▸ **WRITTEN TASK 1**
Can you output the lines of the records from the line with "Viewport: 339px width, 270px" to the line with "click(x=287, y=45)", both included, as a JSON list of strings with one string per line and blank lines omitted?

▸ **QUOTED PASSAGE**
===

It is true that Lieberman has fine-tuned the presentation of his Jewishness somewhat. At his debut appearance last week, he gave a speech drenched in religiosity and Hebrew prayer. Tonight, he used no Hebrew and offered no prayers. Nor did he explicitly discuss his faith. The closest he came to doing so was to say that he and Gore have “shared private moments of prayer.” Instead, Lieberman sought to highlight the cultural experience of being Jewish in America, with a discussion of how welcome his immigrant grandmother felt in America, how his father worked all night on the bakery truck to provide for his family, and how his wife’s parents survived the Holocaust. “The fact that half a century later, their daughter would be standing on this stage is a testament to the continuing power of the American dream,” he said, movingly.

Lieberman’s drift from religious Judaism to cultural Judaism may be a reaction to the way his announcement speech was greeted. Though conservative Christians praised it and the general public seems to have liked it, there is much discomfort, especially among secular Jews, with Lieberman’s frequent invocations of God and religion. Many respond in this way as a matter of simple consistency: If one objects to members of the religious right bringing their faith into civic discourse, one must complain about a liberal Jew doing the same thing.

There is, however, a big difference. Joe Lieberman is a member of a religious minority. When he invokes his Jewish faith, he is expressing his own beliefs and explaining them to those who may not understand them. There is no implication that his observance ought to be shared by his audience, and hence no cause for concern on the part of any other religious group.

===

▸ **WRITTEN TASK 2**
How would you continue the commentary on Lieberman's Jewishness, picking up after its final sentence?

===

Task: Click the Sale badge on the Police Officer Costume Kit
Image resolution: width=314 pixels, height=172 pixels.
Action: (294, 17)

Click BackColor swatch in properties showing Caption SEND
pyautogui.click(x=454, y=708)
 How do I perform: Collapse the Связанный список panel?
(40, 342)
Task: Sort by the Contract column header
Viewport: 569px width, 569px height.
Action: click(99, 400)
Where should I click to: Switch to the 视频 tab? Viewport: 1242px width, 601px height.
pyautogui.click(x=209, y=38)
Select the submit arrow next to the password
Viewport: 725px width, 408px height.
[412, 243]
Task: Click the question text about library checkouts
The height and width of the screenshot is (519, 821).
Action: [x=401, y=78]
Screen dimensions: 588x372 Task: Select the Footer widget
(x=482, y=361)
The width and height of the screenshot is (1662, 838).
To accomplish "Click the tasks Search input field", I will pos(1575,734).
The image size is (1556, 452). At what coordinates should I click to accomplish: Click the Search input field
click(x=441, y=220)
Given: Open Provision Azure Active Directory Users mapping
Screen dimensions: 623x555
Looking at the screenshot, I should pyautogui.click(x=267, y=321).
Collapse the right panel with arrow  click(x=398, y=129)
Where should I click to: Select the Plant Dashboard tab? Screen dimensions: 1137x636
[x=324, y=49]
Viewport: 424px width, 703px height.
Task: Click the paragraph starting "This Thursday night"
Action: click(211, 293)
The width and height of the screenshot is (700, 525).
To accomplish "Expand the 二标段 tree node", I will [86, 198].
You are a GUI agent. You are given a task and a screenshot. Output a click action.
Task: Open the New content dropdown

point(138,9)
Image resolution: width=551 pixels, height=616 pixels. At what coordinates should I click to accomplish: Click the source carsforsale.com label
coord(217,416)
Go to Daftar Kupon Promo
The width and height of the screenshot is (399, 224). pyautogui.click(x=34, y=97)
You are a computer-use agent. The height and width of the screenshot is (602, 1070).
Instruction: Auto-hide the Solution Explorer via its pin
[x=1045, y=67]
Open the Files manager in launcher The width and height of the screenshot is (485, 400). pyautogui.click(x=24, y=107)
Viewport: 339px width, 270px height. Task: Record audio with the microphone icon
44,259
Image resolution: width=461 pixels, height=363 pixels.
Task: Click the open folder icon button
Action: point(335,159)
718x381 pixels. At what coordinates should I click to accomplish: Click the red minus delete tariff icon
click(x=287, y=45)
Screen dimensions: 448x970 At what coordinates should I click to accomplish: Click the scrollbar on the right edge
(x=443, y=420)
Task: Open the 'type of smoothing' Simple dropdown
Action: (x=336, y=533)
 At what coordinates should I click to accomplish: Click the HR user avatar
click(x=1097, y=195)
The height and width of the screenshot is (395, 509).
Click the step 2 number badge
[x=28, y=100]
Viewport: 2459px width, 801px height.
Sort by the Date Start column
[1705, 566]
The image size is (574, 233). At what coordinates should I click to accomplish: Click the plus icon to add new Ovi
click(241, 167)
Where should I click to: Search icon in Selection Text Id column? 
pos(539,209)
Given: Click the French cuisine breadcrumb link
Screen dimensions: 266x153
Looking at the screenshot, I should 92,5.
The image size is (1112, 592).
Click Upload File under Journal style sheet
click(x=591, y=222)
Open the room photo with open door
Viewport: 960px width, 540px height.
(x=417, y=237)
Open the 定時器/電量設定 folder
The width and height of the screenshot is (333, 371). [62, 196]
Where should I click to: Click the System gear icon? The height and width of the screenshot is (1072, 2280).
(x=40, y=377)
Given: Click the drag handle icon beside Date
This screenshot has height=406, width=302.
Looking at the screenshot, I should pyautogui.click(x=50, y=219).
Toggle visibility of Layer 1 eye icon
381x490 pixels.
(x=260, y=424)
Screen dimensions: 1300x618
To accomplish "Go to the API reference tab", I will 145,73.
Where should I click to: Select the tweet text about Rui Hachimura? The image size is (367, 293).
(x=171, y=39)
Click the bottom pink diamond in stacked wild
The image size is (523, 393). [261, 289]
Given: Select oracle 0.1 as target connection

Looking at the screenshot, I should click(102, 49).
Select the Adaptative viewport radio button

===

▸ **REPLY 1**
[
  "Viewport: 339px width, 270px height. Task: Record audio with the microphone icon",
  "44,259",
  "Image resolution: width=461 pixels, height=363 pixels.",
  "Task: Click the open folder icon button",
  "Action: point(335,159)",
  "718x381 pixels. At what coordinates should I click to accomplish: Click the red minus delete tariff icon",
  "click(x=287, y=45)"
]

▸ **REPLY 2**
When a religious Christian express his faith in a public, political setting, none of this is a given. For one thing, Christianity is a proselytizing religion; it seeks converts. For some, it means a belief that, as George W. Bush once said, Jews aren’t eligible for entry into the kingdom of heaven. On the far right, there are people who do not accept the separation of church and state, who think America should be a Christian nation, and that Christian prayers belong in public classrooms. For this reason, it’s incumbent upon Christian politicians who want to invoke their god to also make clear that they don’t seek to impose their views. For many Jews in this country, Christian prejudice and discrimination are recent historical memories.

Lest they seem hypocritical, religious minorities should play by the same rules they apply to the majority. It’s not reasonable to insist that politicians keep their faith to themselves. That would make it virtually impossible for a Joe Lieberman–or a George W. Bush, or an Al Gore, for that matter–to explain to the country who he is. What is reasonable, however, to ask is that such expressions always come with a clear caveat: These are my views. I do not assume that they are yours.